Il est opportun de chercher avec les élèves à définir précisément les termes de romantisme, de transcendantalisme ou encore d’expressionnisme, afin d’en dégager certains aspects universels mais aussi d’autres plus spécifiques à des cultures diverses, dans une logique contrastive qui peut avantageusement s’appuyer sur les connaissances acquises durant la scolarité en cours de français. Mais il est également judicieux de ne pas limiter l’approche au seul domaine de la littérature, car ce sont les arts en général qui apportent leur contribution à l’expression des émotions, participant ainsi à la construction d’une identité individuelle et collective. Ainsi, le cinéma de Jane Campion ne recule pas devant l’expression d’une véritable violence émotionnelle qui malmène ses personnages féminins mais contribue aussi à les construire. L’art chorégraphique exploite également les émotions, à divers titres et de façon plus ou moins expressive : il offre une entrée sensible très pertinente pour s’emparer des aspects culturels propres à différentes nations et différentes époques (danses traditionnelles amérindiennes ; chorégraphies de Martha Graham). Les arts picturaux et narratifs peuvent se rejoindre dans une véritable cosmogonie constituée d’émotions, de mémoire et de sentiments (« Dreamtime » des aborigènes australiens) : l’expression des émotions est alors étroitement liée à une forme de spiritualité, comme dans les installations vidéo de Bill Viola. Enfin, l’art oratoire ne peut être oublié, tant il joue par nature sur l’expression des émotions de l’orateur et de l’auditeur à sa réception : cela peut s’observer aussi bien dans certains grands monologues du théâtre de Shakespeare (dans Hamlet ou dans Romeo and Juliet) que dans des discours politiques comme chez Martin Luther King (« I have a dream ») ou chez Robert F. Kennedy à l’annonce de la mort du précédent (« Statement on Assassination of Martin Luther King »).

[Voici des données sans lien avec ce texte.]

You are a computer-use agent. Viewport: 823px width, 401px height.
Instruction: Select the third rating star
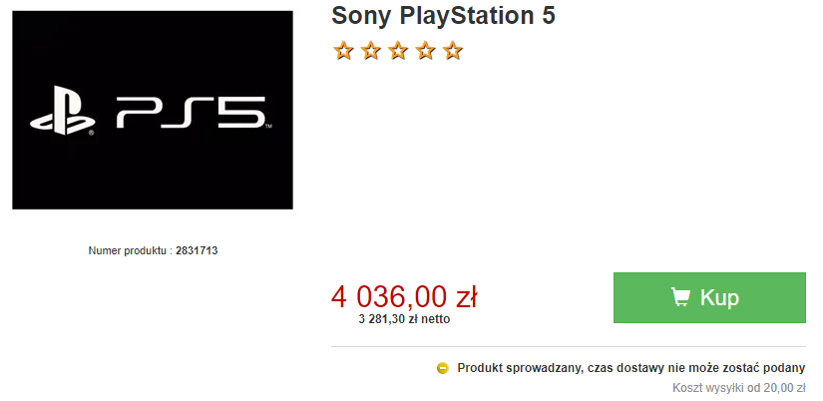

La dimension existentielle de l’expression des émotions est centrale. Certains artistes poussent loin la recherche dans ce domaine et n’hésitent pas à mettre en lumière les émotions les plus intenses ou les plus violentes, de la douleur à l’épiphanie (théâtre expressionniste de Eugene O’Neill ou de Tennessee Williams, poésie d’Emily Dickinson ou de Sylvia Plath, nouvelles de James Joyce ou romans de Virginia Woolf, peinture de William Turner ou de Francis Bacon). D’autres expriment des émotions plus retenues, ce qui n’en constitue pas moins des œuvres fortes et qui participent également d’une construction identitaire singulière (tableaux de Mary Cassatt, d’Edward Hopper ou de Grant Wood).